After a strong spring training performance, Bruntlett served as the Phillies' right-handed utility player for the 2009 season. On August 23, Bruntlett completed the first game-winning unassisted triple play since Johnny Neun did so with the Detroit Tigers in 1927. After committing two errors in the ninth inning, Bruntlett allowed both Luis Castillo and Daniel Murphy on base with no outs. With Jeff Francoeur up to bat, Castillo and Murphy attempted a double hit and run. Bruntlett caught Francoeur's line drive out of the air, stepped on second base to force out Castillo, and then tagged Murphy out on the base path. The play was a needed victory for Bruntlett, who wanted to contribute to the team even as his offensive struggles subjected him to boos from fans at Citizens Bank Park. Bruntlett finished the regular season hitting .171 with seven RBIs in 72 games. He was left off the 2009 NLDS roster in favor of Miguel Cairo, traveling with the team only as a potential injury replacement. After Manuel was forced to use Cairo as an outfielder and starting pitcher Cliff Lee in the series, however, he added Bruntlett to the Phillies' 2009 NLCS roster at the expense of carrying a 12th pitcher. Bruntlett scored a run in one appearance during the five-game series, and when Manuel returned to 12 pitchers for the 2009 World Series, he elected to keep Bruntlett on the roster over Cairo. Bruntlett was 0-for-1 in one World Series appearance as the Phillies lost the series in six games to the New York Yankees. That November, the Phillies removed Bruntlett from their 40 man roster. Rather than accept an assignment to the Triple-A Lehigh Valley IronPigs, he elected to become a free agent.

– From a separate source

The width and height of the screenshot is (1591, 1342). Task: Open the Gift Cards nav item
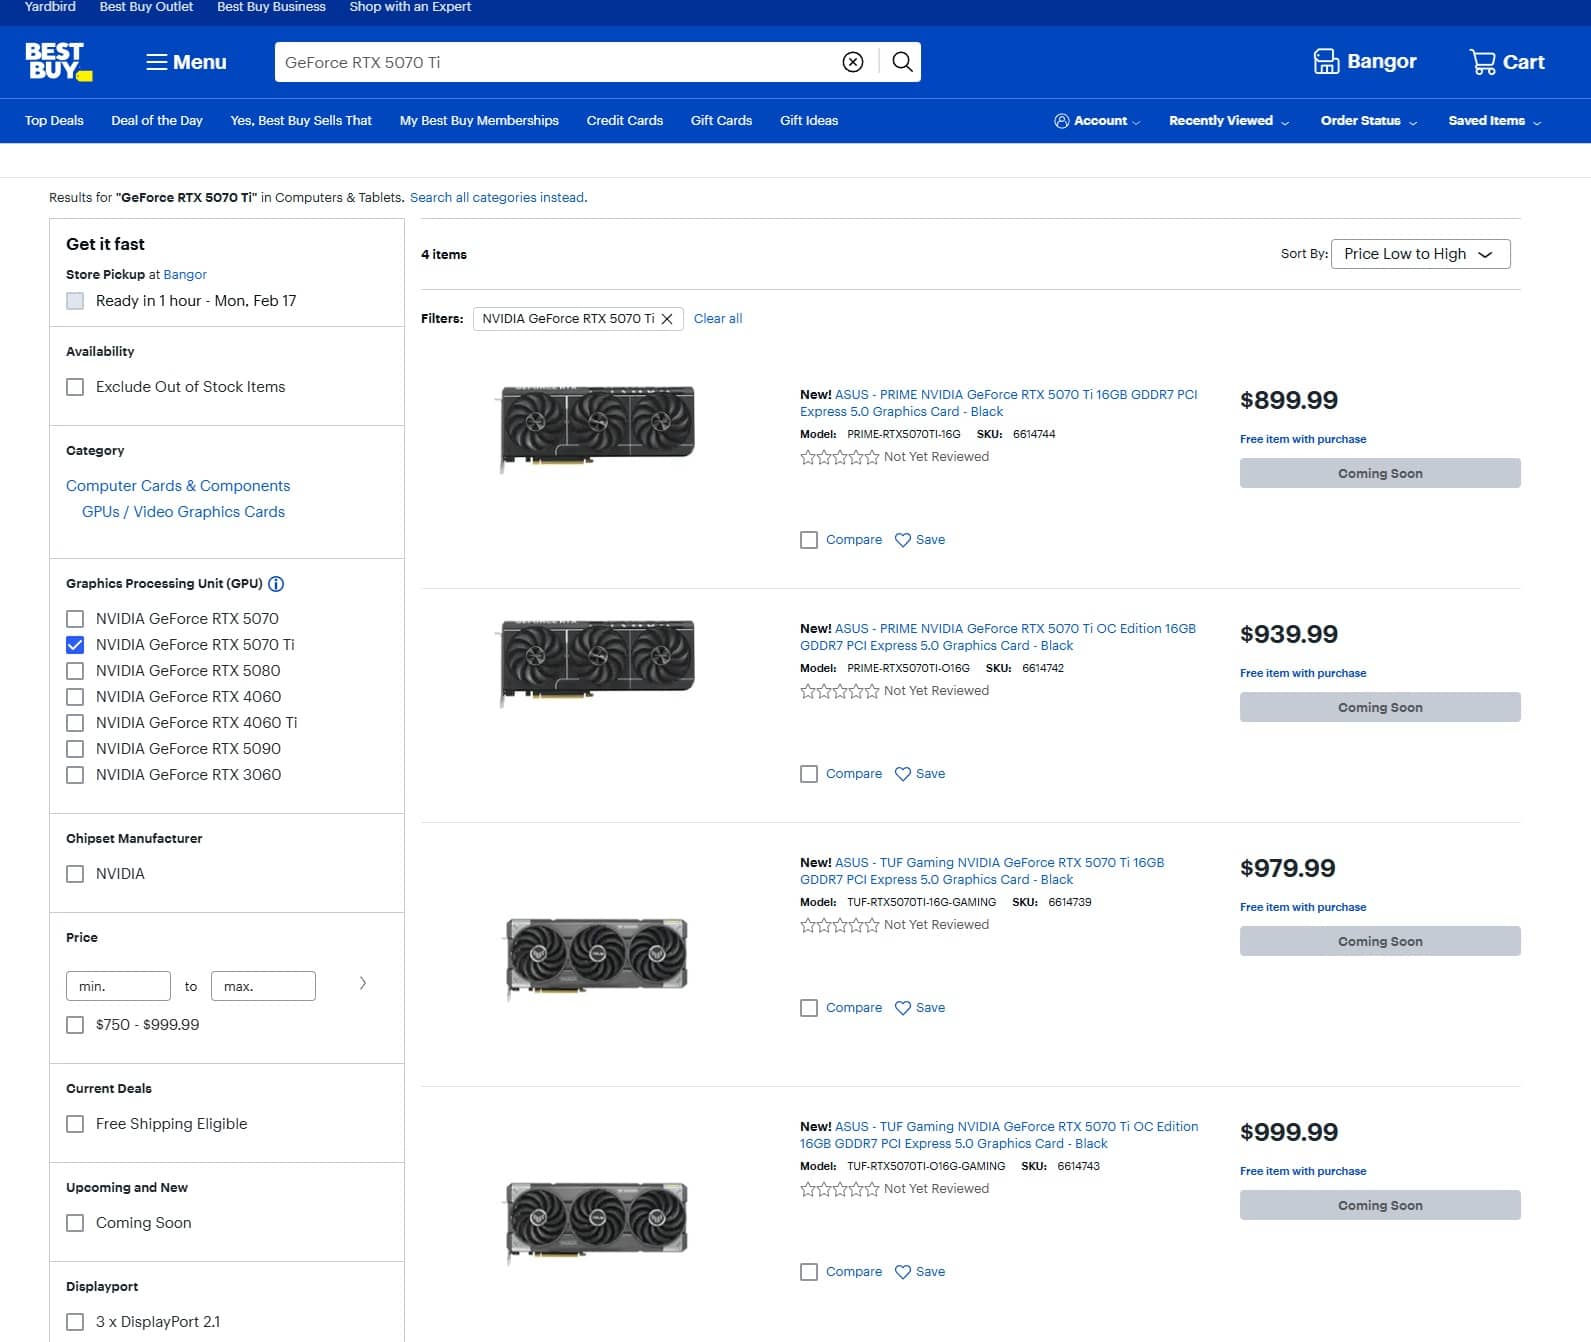pyautogui.click(x=721, y=121)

===Later career and retirement (2010)===
On December 28, 2009, the Washington Nationals signed Bruntlett to a minor-league contract that included an invitation to spring training. Bruntlett did not make the opening day roster and was instead assigned to the Triple-A Syracuse Chiefs as their starting third baseman. After he hit .210 with one home run and 11 RBIs in 44 games for Syracuse, the Nationals organization released Bruntlett on May 31. On June 17, the Triple-A Scranton/Wilkes-Barre Yankees, who were in need of a veteran infielder, signed Bruntlett to a minor-league contract. There, he provided stability to a lineup that was otherwise in frequent flux due to major league call-ups. As Scranton's utility infielder, Bruntlett hit .265 with nine home runs and 38 RBIs in 70 games. Bruntlett did not want to spend another year in Triple-A, and when he did not receive any major league contract offers for the 2011 season, he elected to retire from professional baseball. Between Houston and Philadelphia, Bruntlett finished his career batting .231 with 11 home runs and 72 RBIs in 512 MLB games.

==Personal life==
Bruntlett met his wife Eden, a delivery room nurse, when they were both students at Stanford. They have two daughters. Bruntlett graduated from Stanford in three years with a degree in economics.